Allopolyploidy is a significant evolutionary process involved in the origin of many crops, including peanut (Arachis hypogaea L.). The process usually results in a series of chromosome, genomic and epigenetic rearrangements in the derived polyploids. Here, we examined the chromosomal consequences undergone by AABB tetraploids of Arachis after the genome merger. For that objective, different chromosome markers and DNA contents were compared among peanut, its wild tetraploid ancestor, and the diploid genome donors A. duranensis Krapov. & W.C. Gregory (AA, female) and A. ipaënsis Krapov. & W.C. Gregory (BB, male). The analysis also included an artificially synthesized allotetraploid using A. ipaënsis as a female [(A. ipaënsis × A. duranensis)4×]. The karyotypes in the natural (originated ~10,000 yr ago) and newly synthesized allopolyploids have largely maintained the patterns of heterochromatin and ribosomal RNA loci detected in the diploid progenitors.

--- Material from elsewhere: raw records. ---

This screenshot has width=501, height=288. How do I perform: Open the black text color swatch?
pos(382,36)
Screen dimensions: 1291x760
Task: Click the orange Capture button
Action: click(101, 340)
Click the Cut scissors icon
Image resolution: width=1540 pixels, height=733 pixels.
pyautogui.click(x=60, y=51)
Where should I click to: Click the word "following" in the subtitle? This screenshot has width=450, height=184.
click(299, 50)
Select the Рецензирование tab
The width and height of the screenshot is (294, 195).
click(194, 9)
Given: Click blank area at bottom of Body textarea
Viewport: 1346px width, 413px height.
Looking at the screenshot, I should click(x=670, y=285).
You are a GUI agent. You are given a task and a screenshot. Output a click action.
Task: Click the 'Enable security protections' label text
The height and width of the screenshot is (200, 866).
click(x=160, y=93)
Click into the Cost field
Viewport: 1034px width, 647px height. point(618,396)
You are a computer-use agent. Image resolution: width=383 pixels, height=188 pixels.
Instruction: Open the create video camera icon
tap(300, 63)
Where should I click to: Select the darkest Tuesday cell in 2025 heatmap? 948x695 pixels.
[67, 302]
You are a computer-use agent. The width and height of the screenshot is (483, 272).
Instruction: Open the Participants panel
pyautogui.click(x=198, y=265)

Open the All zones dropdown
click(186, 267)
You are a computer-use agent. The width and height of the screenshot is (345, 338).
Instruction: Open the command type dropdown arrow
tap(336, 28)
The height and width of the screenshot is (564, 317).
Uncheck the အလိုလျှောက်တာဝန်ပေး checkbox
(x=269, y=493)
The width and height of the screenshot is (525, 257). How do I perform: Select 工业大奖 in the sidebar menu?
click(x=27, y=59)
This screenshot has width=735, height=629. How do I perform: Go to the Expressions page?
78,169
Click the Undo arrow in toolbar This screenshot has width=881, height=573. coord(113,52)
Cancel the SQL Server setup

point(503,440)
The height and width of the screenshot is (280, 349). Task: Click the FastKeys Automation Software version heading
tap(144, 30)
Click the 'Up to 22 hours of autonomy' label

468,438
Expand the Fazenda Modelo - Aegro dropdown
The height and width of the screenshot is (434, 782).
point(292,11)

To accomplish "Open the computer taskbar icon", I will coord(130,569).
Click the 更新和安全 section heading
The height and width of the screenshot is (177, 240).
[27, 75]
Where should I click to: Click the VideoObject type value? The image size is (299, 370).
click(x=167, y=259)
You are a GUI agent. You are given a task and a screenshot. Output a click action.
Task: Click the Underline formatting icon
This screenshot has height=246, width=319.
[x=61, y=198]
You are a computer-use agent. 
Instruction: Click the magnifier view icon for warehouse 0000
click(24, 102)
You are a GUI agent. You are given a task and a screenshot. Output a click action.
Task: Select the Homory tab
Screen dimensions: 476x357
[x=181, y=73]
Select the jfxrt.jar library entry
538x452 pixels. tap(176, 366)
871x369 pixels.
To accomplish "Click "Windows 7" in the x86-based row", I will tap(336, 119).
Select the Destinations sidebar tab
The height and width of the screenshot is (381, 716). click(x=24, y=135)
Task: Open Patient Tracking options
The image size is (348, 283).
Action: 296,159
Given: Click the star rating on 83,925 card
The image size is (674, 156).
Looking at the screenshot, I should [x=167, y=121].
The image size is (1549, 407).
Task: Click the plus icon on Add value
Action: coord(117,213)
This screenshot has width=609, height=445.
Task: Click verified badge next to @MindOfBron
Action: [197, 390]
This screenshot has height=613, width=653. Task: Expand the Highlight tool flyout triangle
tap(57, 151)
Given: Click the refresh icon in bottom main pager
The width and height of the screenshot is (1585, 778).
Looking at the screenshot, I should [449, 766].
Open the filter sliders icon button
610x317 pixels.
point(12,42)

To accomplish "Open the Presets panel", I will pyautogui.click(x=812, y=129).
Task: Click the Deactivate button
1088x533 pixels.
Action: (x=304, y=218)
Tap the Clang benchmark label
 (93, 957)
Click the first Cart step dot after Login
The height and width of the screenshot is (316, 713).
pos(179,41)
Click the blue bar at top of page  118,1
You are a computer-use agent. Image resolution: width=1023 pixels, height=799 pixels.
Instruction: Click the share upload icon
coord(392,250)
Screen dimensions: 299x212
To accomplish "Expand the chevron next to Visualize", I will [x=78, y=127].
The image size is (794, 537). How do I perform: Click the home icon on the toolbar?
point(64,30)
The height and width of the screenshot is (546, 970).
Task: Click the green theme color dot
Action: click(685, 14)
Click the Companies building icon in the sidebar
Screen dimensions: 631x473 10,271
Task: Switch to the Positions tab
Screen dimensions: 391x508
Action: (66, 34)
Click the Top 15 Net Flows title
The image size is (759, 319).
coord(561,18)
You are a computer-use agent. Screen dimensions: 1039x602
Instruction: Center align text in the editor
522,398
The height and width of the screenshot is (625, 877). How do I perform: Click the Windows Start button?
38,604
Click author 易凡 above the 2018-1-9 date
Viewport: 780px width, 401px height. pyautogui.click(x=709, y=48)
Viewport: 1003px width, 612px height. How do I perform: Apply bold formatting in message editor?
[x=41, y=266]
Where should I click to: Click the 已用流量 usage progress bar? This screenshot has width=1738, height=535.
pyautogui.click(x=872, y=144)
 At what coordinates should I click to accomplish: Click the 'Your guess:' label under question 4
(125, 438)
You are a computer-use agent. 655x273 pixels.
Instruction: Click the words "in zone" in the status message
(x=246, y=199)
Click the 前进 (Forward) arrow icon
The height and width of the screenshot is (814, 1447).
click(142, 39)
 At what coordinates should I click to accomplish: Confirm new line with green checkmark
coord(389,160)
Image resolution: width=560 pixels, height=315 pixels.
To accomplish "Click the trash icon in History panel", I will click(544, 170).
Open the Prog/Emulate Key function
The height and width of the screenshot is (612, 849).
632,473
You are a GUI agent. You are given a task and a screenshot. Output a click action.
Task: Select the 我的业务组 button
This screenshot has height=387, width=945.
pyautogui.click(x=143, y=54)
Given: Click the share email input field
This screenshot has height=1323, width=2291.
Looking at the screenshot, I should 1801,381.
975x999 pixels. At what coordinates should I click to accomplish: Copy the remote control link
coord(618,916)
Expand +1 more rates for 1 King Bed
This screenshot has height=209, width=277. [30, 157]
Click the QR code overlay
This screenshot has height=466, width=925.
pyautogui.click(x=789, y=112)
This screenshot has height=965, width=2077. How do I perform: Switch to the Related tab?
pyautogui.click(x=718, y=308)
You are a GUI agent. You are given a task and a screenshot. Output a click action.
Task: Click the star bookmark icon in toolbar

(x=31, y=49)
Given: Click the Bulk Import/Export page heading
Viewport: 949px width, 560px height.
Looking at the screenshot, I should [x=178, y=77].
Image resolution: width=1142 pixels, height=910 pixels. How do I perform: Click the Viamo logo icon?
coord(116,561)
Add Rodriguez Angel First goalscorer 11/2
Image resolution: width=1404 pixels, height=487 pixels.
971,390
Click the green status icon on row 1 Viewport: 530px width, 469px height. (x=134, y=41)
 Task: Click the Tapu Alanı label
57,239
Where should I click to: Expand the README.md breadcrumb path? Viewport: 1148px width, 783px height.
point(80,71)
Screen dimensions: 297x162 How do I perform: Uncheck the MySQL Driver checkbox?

Intergenomic translocations were not evident using genome in situ hybridization, and the DNA contents of the allotetraploids corresponded to the expected sum of those observed in their parental species. The analysis of ribosomal DNA loci and their association with nucleolar organizing regions revealed a rapid establishment of nucleolar dominance in favor of the A genome. The large macrostructural stability of karyotype observed here after polyploidization has not been frequently cited for polyploid crop plants. This stability is significant for peanut breeding, since it suggests that effective introgression of wild useful alleles into cultivated peanut may potentially occur in most of the extension of the A and B chromosome complements.